*Short task:* In the records below, replace every "Instruction" with "Directive" and keep everything else the same.

Source records
● ● ● ● ●
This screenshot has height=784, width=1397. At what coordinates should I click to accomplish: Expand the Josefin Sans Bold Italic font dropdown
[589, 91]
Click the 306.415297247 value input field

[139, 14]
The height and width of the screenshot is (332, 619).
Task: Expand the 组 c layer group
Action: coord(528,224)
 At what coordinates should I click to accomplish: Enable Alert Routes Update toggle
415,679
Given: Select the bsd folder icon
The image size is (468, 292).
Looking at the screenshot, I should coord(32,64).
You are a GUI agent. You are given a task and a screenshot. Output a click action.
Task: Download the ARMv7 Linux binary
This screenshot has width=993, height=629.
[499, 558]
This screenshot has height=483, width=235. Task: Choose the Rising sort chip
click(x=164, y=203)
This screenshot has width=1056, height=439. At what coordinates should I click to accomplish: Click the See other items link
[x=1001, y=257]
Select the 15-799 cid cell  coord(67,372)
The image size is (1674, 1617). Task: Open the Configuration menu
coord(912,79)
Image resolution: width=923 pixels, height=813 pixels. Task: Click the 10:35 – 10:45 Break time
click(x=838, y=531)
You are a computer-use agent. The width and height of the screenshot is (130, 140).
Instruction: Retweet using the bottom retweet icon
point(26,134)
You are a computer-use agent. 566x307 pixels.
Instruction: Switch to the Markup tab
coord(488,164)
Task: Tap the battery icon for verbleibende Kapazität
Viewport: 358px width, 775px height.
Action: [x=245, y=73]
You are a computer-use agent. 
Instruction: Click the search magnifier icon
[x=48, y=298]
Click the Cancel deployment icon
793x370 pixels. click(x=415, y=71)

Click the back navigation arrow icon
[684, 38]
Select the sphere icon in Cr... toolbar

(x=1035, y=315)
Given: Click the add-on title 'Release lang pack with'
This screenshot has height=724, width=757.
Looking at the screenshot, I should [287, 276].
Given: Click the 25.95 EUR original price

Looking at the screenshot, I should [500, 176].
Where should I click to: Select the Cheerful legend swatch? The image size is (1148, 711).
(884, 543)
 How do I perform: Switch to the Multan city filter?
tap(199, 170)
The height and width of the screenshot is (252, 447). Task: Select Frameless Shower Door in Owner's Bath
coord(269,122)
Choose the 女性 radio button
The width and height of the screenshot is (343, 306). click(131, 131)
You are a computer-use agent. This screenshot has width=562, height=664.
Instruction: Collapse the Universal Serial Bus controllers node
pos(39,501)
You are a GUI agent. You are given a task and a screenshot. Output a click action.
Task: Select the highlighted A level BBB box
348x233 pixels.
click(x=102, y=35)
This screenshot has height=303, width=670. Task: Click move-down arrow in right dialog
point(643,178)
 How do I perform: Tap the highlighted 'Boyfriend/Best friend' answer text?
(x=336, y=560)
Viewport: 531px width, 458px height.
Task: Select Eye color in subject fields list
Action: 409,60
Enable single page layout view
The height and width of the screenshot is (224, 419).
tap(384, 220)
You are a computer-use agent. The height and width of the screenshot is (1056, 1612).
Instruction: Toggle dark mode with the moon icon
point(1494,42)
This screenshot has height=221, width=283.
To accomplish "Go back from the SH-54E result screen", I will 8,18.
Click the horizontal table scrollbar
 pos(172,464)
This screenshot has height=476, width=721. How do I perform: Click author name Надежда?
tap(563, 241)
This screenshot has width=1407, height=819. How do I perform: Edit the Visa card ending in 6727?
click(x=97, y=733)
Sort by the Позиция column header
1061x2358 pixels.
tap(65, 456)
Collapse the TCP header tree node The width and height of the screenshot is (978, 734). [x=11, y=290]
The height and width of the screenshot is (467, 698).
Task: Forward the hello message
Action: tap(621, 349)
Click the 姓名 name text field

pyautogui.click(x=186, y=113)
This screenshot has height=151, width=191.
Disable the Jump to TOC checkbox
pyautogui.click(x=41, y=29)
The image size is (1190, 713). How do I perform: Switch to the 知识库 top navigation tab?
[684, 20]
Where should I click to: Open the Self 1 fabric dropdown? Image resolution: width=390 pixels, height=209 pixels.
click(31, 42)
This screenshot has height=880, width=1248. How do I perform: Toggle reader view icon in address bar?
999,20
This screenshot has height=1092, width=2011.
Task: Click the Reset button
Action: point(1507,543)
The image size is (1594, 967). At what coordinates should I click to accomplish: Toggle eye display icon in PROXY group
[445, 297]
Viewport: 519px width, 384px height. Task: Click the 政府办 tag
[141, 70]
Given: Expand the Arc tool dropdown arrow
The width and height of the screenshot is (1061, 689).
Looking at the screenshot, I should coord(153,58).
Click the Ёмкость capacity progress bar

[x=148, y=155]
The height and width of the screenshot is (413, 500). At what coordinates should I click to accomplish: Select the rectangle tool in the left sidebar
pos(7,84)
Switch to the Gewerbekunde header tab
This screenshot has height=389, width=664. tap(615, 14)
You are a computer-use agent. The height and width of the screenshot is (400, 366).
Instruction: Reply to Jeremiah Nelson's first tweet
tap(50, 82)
● ● ● ● ●
*Full answer:*
This screenshot has height=784, width=1397. At what coordinates should I click to accomplish: Expand the Josefin Sans Bold Italic font dropdown
[589, 91]
Click the 306.415297247 value input field

[139, 14]
The height and width of the screenshot is (332, 619).
Task: Expand the 组 c layer group
Action: coord(528,224)
 At what coordinates should I click to accomplish: Enable Alert Routes Update toggle
415,679
Given: Select the bsd folder icon
The image size is (468, 292).
Looking at the screenshot, I should coord(32,64).
You are a GUI agent. You are given a task and a screenshot. Output a click action.
Task: Download the ARMv7 Linux binary
This screenshot has width=993, height=629.
[499, 558]
This screenshot has height=483, width=235. Task: Choose the Rising sort chip
click(x=164, y=203)
This screenshot has width=1056, height=439. At what coordinates should I click to accomplish: Click the See other items link
[x=1001, y=257]
Select the 15-799 cid cell  coord(67,372)
The image size is (1674, 1617). Task: Open the Configuration menu
coord(912,79)
Image resolution: width=923 pixels, height=813 pixels. Task: Click the 10:35 – 10:45 Break time
click(x=838, y=531)
You are a computer-use agent. The width and height of the screenshot is (130, 140).
Directive: Retweet using the bottom retweet icon
point(26,134)
You are a computer-use agent. 566x307 pixels.
Directive: Switch to the Markup tab
coord(488,164)
Task: Tap the battery icon for verbleibende Kapazität
Viewport: 358px width, 775px height.
Action: [x=245, y=73]
You are a computer-use agent. 
Directive: Click the search magnifier icon
[x=48, y=298]
Click the Cancel deployment icon
793x370 pixels. click(x=415, y=71)

Click the back navigation arrow icon
[684, 38]
Select the sphere icon in Cr... toolbar

(x=1035, y=315)
Given: Click the add-on title 'Release lang pack with'
This screenshot has height=724, width=757.
Looking at the screenshot, I should [287, 276].
Given: Click the 25.95 EUR original price

Looking at the screenshot, I should [500, 176].
Where should I click to: Select the Cheerful legend swatch? The image size is (1148, 711).
(884, 543)
 How do I perform: Switch to the Multan city filter?
tap(199, 170)
The height and width of the screenshot is (252, 447). Task: Select Frameless Shower Door in Owner's Bath
coord(269,122)
Choose the 女性 radio button
The width and height of the screenshot is (343, 306). click(131, 131)
You are a computer-use agent. This screenshot has width=562, height=664.
Directive: Collapse the Universal Serial Bus controllers node
pos(39,501)
You are a GUI agent. You are given a task and a screenshot. Output a click action.
Task: Select the highlighted A level BBB box
348x233 pixels.
click(x=102, y=35)
This screenshot has height=303, width=670. Task: Click move-down arrow in right dialog
point(643,178)
 How do I perform: Tap the highlighted 'Boyfriend/Best friend' answer text?
(x=336, y=560)
Viewport: 531px width, 458px height.
Task: Select Eye color in subject fields list
Action: 409,60
Enable single page layout view
The height and width of the screenshot is (224, 419).
tap(384, 220)
You are a computer-use agent. The height and width of the screenshot is (1056, 1612).
Directive: Toggle dark mode with the moon icon
point(1494,42)
This screenshot has height=221, width=283.
To accomplish "Go back from the SH-54E result screen", I will 8,18.
Click the horizontal table scrollbar
 pos(172,464)
This screenshot has height=476, width=721. How do I perform: Click author name Надежда?
tap(563, 241)
This screenshot has width=1407, height=819. How do I perform: Edit the Visa card ending in 6727?
click(x=97, y=733)
Sort by the Позиция column header
1061x2358 pixels.
tap(65, 456)
Collapse the TCP header tree node The width and height of the screenshot is (978, 734). [x=11, y=290]
The height and width of the screenshot is (467, 698).
Task: Forward the hello message
Action: tap(621, 349)
Click the 姓名 name text field

pyautogui.click(x=186, y=113)
This screenshot has height=151, width=191.
Disable the Jump to TOC checkbox
pyautogui.click(x=41, y=29)
The image size is (1190, 713). How do I perform: Switch to the 知识库 top navigation tab?
[684, 20]
Where should I click to: Open the Self 1 fabric dropdown? Image resolution: width=390 pixels, height=209 pixels.
click(31, 42)
This screenshot has height=880, width=1248. How do I perform: Toggle reader view icon in address bar?
999,20
This screenshot has height=1092, width=2011.
Task: Click the Reset button
Action: point(1507,543)
The image size is (1594, 967). At what coordinates should I click to accomplish: Toggle eye display icon in PROXY group
[445, 297]
Viewport: 519px width, 384px height. Task: Click the 政府办 tag
[141, 70]
Given: Expand the Arc tool dropdown arrow
The width and height of the screenshot is (1061, 689).
Looking at the screenshot, I should coord(153,58).
Click the Ёмкость capacity progress bar

[x=148, y=155]
The height and width of the screenshot is (413, 500). At what coordinates should I click to accomplish: Select the rectangle tool in the left sidebar
pos(7,84)
Switch to the Gewerbekunde header tab
This screenshot has height=389, width=664. tap(615, 14)
You are a computer-use agent. The height and width of the screenshot is (400, 366).
Directive: Reply to Jeremiah Nelson's first tweet
tap(50, 82)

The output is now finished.